[LISTED RECORDS]:

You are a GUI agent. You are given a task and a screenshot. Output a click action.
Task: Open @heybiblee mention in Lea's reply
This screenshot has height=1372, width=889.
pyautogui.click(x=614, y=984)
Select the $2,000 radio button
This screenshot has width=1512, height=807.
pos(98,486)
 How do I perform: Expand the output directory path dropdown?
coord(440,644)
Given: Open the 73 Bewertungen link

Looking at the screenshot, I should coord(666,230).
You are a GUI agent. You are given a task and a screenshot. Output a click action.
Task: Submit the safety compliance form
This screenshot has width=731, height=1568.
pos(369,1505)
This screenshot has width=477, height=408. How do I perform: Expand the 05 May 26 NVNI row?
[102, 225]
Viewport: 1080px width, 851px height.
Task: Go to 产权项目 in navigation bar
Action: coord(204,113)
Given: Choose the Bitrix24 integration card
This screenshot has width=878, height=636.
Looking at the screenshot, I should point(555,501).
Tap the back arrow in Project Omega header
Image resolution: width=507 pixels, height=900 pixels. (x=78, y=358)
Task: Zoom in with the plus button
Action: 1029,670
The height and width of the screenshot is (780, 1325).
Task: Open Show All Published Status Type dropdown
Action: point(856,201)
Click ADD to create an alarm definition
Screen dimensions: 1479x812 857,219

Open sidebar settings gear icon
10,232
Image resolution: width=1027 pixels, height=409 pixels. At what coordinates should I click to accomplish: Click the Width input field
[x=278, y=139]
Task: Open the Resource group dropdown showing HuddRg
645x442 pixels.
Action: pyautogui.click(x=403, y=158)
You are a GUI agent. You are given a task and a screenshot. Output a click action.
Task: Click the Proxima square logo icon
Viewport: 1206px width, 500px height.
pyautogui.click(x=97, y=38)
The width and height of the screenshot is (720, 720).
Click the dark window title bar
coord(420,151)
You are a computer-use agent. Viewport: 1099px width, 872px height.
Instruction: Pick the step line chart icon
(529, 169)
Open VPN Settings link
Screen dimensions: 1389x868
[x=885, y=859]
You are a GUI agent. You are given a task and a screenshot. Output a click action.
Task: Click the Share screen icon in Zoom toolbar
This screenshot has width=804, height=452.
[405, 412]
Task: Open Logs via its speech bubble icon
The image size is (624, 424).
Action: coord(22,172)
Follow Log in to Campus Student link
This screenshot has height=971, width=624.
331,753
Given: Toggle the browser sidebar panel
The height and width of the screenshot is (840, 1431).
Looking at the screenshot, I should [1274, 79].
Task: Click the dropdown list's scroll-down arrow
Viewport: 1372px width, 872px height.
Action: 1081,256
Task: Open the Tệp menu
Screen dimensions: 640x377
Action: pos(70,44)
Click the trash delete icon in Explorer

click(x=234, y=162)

[EXERCISE]: Restating the data word for word is the whole task.

[EXERCISE ANSWER]:
You are a GUI agent. You are given a task and a screenshot. Output a click action.
Task: Open @heybiblee mention in Lea's reply
This screenshot has height=1372, width=889.
pyautogui.click(x=614, y=984)
Select the $2,000 radio button
This screenshot has width=1512, height=807.
pos(98,486)
 How do I perform: Expand the output directory path dropdown?
coord(440,644)
Given: Open the 73 Bewertungen link

Looking at the screenshot, I should coord(666,230).
You are a GUI agent. You are given a task and a screenshot. Output a click action.
Task: Submit the safety compliance form
This screenshot has width=731, height=1568.
pos(369,1505)
This screenshot has width=477, height=408. How do I perform: Expand the 05 May 26 NVNI row?
[102, 225]
Viewport: 1080px width, 851px height.
Task: Go to 产权项目 in navigation bar
Action: coord(204,113)
Given: Choose the Bitrix24 integration card
This screenshot has width=878, height=636.
Looking at the screenshot, I should point(555,501).
Tap the back arrow in Project Omega header
Image resolution: width=507 pixels, height=900 pixels. (x=78, y=358)
Task: Zoom in with the plus button
Action: 1029,670
The height and width of the screenshot is (780, 1325).
Task: Open Show All Published Status Type dropdown
Action: point(856,201)
Click ADD to create an alarm definition
Screen dimensions: 1479x812 857,219

Open sidebar settings gear icon
10,232
Image resolution: width=1027 pixels, height=409 pixels. At what coordinates should I click to accomplish: Click the Width input field
[x=278, y=139]
Task: Open the Resource group dropdown showing HuddRg
645x442 pixels.
Action: pyautogui.click(x=403, y=158)
You are a GUI agent. You are given a task and a screenshot. Output a click action.
Task: Click the Proxima square logo icon
Viewport: 1206px width, 500px height.
pyautogui.click(x=97, y=38)
The width and height of the screenshot is (720, 720).
Click the dark window title bar
coord(420,151)
You are a computer-use agent. Viewport: 1099px width, 872px height.
Instruction: Pick the step line chart icon
(529, 169)
Open VPN Settings link
Screen dimensions: 1389x868
[x=885, y=859]
You are a GUI agent. You are given a task and a screenshot. Output a click action.
Task: Click the Share screen icon in Zoom toolbar
This screenshot has width=804, height=452.
[405, 412]
Task: Open Logs via its speech bubble icon
The image size is (624, 424).
Action: coord(22,172)
Follow Log in to Campus Student link
This screenshot has height=971, width=624.
331,753
Given: Toggle the browser sidebar panel
The height and width of the screenshot is (840, 1431).
Looking at the screenshot, I should [1274, 79].
Task: Click the dropdown list's scroll-down arrow
Viewport: 1372px width, 872px height.
Action: 1081,256
Task: Open the Tệp menu
Screen dimensions: 640x377
Action: pos(70,44)
Click the trash delete icon in Explorer

click(x=234, y=162)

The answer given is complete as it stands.